• Short task: Arrange the records from the line with "Click the main jeans product image" up to and including the line with "will click(674, 196)." as a Markdown table with the columns n and Line, numbering each row and leaving out blank lines.

"""

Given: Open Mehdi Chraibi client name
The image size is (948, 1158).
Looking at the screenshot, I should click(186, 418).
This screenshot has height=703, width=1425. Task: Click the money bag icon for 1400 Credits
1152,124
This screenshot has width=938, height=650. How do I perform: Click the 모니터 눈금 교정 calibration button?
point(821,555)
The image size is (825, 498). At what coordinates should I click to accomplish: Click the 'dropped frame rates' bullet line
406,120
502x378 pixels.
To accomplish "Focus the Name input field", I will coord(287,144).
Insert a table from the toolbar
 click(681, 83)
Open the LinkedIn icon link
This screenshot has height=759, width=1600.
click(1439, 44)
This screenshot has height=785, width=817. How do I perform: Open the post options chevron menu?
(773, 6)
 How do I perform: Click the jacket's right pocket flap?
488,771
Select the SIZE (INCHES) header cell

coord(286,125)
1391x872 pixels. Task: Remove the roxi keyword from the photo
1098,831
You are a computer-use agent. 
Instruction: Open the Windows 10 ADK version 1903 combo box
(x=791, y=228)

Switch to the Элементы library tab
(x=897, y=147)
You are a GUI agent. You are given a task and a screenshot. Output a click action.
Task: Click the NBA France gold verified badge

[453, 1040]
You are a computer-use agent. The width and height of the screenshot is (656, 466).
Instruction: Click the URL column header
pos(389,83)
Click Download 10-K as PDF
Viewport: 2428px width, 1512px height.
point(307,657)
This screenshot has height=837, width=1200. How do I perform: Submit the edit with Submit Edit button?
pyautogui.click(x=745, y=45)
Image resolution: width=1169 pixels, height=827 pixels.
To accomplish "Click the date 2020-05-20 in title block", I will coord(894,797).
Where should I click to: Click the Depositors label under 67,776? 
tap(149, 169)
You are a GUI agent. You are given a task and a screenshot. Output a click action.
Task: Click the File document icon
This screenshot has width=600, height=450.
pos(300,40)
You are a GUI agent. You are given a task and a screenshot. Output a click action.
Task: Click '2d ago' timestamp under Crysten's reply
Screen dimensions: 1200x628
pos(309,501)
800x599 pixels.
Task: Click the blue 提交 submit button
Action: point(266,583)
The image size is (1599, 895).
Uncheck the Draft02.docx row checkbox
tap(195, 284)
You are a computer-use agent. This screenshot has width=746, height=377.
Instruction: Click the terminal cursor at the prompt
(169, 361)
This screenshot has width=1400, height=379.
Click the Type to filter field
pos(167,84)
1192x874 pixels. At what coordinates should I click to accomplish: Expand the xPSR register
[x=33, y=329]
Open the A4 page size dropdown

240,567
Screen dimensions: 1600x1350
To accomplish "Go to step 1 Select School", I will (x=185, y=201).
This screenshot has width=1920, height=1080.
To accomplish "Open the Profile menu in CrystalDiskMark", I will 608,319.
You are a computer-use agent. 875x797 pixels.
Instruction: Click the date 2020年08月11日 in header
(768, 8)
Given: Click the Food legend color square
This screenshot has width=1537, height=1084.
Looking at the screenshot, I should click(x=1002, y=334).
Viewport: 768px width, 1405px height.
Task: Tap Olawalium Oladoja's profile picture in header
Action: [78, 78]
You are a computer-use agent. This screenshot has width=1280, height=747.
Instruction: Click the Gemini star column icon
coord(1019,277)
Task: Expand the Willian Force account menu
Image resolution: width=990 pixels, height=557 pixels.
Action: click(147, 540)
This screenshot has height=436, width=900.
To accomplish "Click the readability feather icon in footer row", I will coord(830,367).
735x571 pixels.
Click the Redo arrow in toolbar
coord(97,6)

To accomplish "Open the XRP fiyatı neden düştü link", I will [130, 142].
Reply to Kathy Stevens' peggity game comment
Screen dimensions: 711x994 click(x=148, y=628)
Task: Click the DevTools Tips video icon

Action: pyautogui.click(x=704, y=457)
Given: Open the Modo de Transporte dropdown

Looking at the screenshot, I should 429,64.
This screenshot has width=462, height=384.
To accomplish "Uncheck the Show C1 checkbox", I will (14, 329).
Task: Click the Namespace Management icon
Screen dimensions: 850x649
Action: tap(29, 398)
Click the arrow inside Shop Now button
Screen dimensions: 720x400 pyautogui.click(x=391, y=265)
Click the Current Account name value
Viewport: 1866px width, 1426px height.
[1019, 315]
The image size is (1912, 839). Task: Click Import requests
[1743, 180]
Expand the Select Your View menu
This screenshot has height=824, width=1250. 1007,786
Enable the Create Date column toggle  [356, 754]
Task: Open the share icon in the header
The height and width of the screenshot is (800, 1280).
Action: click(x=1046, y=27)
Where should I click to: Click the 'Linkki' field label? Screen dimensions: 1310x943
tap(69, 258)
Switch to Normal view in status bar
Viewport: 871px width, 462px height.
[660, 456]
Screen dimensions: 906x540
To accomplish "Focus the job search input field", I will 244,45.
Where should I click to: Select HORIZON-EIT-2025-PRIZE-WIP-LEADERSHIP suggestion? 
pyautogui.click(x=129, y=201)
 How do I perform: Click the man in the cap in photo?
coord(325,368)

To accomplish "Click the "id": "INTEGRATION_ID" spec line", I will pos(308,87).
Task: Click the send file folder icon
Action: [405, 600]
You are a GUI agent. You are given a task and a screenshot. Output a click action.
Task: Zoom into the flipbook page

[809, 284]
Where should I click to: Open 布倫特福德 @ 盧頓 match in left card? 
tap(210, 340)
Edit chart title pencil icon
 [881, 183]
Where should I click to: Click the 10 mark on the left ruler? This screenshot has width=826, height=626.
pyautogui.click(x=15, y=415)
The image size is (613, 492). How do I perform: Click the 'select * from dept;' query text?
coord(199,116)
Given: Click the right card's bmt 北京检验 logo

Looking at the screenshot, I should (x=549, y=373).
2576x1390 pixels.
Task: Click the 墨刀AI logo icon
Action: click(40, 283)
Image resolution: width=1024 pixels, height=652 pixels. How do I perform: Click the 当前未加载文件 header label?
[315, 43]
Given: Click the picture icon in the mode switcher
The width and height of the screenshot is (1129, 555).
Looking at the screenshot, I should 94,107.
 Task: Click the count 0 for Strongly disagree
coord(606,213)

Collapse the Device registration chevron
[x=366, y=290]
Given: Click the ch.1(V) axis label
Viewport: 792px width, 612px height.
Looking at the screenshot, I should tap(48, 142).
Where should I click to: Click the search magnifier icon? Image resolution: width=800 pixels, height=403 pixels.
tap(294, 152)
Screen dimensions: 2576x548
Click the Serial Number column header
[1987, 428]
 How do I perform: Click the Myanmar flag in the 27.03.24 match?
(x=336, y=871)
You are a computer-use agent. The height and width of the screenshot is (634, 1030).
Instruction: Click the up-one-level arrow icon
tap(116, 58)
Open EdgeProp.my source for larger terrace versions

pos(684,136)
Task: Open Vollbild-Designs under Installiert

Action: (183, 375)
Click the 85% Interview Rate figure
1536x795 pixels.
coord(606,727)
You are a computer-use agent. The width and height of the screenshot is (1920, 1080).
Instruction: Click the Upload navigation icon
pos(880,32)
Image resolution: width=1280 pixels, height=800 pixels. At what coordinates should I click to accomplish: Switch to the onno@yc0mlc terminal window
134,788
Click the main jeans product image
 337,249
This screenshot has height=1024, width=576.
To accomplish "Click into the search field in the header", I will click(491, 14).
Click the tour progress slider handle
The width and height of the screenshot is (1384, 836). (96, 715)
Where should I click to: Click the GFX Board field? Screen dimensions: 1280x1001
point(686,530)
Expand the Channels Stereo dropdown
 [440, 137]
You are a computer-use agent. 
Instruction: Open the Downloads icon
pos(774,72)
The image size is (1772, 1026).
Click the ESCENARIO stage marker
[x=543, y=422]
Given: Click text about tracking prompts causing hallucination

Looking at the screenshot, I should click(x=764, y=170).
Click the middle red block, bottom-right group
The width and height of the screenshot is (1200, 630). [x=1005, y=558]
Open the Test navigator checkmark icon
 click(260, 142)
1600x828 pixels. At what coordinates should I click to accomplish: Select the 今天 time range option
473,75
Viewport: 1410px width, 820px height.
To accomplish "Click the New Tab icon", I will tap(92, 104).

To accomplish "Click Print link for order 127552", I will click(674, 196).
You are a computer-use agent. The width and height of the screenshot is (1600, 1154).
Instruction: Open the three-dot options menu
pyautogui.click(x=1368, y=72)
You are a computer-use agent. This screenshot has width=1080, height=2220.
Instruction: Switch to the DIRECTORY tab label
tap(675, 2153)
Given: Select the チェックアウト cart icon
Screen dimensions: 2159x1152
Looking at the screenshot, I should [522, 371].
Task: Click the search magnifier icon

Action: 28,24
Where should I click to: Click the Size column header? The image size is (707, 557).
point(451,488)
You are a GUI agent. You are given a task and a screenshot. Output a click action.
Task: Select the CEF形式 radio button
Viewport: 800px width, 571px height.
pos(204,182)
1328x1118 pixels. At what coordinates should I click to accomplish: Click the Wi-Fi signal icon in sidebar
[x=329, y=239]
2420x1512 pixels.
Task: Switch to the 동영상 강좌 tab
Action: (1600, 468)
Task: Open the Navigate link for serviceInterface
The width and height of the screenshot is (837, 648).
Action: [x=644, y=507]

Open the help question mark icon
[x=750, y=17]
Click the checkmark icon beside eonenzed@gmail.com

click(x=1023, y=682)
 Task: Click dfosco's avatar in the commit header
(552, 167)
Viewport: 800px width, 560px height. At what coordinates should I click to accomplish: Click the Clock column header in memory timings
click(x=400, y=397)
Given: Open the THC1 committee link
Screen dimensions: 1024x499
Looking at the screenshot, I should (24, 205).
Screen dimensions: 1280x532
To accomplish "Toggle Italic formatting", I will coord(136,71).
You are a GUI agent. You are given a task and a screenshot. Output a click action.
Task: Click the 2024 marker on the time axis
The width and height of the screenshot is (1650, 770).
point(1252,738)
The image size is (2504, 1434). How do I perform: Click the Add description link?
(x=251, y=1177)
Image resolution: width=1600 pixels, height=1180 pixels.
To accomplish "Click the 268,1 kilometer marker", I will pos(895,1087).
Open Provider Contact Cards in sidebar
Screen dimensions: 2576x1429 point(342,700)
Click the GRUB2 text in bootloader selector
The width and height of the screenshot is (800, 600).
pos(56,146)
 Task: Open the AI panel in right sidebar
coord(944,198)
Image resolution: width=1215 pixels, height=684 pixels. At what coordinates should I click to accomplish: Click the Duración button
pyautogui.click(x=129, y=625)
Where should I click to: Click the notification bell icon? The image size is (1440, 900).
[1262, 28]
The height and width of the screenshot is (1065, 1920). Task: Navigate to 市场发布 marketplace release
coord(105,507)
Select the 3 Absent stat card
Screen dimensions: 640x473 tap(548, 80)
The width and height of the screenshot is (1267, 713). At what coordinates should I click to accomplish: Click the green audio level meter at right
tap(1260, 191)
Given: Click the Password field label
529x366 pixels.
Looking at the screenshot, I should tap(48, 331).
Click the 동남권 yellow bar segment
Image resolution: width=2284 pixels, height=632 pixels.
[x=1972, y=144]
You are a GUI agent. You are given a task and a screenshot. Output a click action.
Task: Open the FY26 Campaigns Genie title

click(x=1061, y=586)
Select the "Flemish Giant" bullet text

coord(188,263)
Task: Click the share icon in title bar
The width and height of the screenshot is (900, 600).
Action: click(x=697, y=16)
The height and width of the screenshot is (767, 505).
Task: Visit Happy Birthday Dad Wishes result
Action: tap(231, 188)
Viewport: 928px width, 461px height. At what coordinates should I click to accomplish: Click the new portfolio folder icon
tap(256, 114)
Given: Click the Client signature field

"""

• Exercise result:
| n | Line |
|---|---|
| 1 | Click the main jeans product image |
| 2 |  337,249 |
| 3 | This screenshot has height=1024, width=576. |
| 4 | To accomplish "Click into the search field in the header", I will click(491, 14). |
| 5 | Click the tour progress slider handle |
| 6 | The width and height of the screenshot is (1384, 836). (96, 715) |
| 7 | Where should I click to: Click the GFX Board field? Screen dimensions: 1280x1001 |
| 8 | point(686,530) |
| 9 | Expand the Channels Stereo dropdown |
| 10 |  [440, 137] |
| 11 | You are a computer-use agent.  |
| 12 | Instruction: Open the Downloads icon |
| 13 | pos(774,72) |
| 14 | The image size is (1772, 1026). |
| 15 | Click the ESCENARIO stage marker |
| 16 | [x=543, y=422] |
| 17 | Given: Click text about tracking prompts causing hallucination |
| 18 | Looking at the screenshot, I should click(x=764, y=170). |
| 19 | Click the middle red block, bottom-right group |
| 20 | The width and height of the screenshot is (1200, 630). [x=1005, y=558] |
| 21 | Open the Test navigator checkmark icon |
| 22 |  click(260, 142) |
| 23 | 1600x828 pixels. At what coordinates should I click to accomplish: Select the 今天 time range option |
| 24 | 473,75 |
| 25 | Viewport: 1410px width, 820px height. |
| 26 | To accomplish "Click the New Tab icon", I will tap(92, 104). |
| 27 | To accomplish "Click Print link for order 127552", I will click(674, 196). |